[[ PROVIDED RECORDS open ]]
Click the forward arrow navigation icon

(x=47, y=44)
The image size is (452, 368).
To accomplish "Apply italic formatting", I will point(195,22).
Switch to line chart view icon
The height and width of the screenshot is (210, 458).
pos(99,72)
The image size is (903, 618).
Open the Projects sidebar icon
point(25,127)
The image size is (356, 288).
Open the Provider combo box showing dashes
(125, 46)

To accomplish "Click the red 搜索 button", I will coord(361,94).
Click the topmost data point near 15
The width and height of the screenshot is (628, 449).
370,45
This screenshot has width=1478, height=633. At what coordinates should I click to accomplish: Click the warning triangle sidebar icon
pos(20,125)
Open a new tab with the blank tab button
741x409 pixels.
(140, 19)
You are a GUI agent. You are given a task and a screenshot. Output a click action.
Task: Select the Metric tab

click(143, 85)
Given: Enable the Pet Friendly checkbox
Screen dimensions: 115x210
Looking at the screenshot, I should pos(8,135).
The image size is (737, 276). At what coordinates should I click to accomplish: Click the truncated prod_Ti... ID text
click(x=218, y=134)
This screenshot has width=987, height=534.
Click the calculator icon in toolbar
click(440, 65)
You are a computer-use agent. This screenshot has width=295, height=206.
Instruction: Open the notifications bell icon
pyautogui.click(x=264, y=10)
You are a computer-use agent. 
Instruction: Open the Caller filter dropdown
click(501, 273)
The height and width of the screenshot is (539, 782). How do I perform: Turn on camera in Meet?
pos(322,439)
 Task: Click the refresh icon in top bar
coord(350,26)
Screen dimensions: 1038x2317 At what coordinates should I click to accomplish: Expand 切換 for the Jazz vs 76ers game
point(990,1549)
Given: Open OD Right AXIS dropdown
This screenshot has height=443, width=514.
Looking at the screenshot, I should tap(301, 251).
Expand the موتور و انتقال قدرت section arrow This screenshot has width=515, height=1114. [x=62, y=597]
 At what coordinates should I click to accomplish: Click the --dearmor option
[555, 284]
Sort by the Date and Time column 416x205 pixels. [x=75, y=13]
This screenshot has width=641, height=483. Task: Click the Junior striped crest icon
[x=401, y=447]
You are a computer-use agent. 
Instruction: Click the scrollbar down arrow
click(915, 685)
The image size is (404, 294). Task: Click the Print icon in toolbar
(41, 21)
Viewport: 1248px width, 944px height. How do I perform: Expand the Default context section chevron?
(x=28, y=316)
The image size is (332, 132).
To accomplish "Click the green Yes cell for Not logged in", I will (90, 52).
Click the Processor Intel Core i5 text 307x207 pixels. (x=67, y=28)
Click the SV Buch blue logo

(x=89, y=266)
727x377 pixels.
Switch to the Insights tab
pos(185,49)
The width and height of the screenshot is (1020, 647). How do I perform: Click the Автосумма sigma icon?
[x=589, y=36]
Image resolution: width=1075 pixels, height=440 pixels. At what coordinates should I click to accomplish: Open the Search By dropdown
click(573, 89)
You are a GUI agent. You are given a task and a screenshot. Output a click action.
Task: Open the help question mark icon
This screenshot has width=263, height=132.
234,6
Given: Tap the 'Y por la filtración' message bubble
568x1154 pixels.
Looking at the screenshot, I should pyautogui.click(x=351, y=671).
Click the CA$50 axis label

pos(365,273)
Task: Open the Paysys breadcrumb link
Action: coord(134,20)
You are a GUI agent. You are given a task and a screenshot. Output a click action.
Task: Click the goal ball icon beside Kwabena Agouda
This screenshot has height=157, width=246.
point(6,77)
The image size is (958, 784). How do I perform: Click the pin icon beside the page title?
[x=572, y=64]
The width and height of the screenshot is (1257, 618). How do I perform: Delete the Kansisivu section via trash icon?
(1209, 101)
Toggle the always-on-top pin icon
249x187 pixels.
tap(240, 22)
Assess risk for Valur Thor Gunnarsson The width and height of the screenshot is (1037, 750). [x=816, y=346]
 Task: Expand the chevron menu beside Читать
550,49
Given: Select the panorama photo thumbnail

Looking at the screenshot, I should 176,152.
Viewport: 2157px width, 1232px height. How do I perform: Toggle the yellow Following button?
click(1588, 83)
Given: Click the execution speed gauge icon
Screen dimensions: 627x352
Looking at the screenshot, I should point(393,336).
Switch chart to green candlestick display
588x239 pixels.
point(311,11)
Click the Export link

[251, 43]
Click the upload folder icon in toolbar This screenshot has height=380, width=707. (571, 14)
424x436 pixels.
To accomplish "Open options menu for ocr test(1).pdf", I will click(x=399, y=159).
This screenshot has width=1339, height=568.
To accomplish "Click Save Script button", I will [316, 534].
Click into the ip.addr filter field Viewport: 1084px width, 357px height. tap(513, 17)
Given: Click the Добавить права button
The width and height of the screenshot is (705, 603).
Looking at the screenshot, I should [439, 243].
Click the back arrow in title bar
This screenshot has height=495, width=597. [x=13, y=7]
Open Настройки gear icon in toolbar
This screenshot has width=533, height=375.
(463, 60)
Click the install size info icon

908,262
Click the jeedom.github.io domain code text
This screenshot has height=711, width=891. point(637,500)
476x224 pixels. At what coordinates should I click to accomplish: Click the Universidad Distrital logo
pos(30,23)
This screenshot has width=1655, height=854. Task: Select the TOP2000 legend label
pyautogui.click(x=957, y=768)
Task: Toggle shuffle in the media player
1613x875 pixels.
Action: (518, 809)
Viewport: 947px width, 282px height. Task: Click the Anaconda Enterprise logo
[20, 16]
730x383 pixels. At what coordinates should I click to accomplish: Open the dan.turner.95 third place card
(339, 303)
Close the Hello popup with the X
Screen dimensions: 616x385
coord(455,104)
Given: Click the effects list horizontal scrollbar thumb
[[ PROVIDED RECORDS closed ]]
TASK DESCRIPTION
Scan the data, and report each line that uses the word "will".

RESPONSE FOR THIS EXERCISE
To accomplish "Apply italic formatting", I will point(195,22).
To accomplish "Click the red 搜索 button", I will coord(361,94).
To accomplish "Click the green Yes cell for Not logged in", I will (90, 52).
To accomplish "Open options menu for ocr test(1).pdf", I will click(x=399, y=159).
To accomplish "Click Save Script button", I will [316, 534].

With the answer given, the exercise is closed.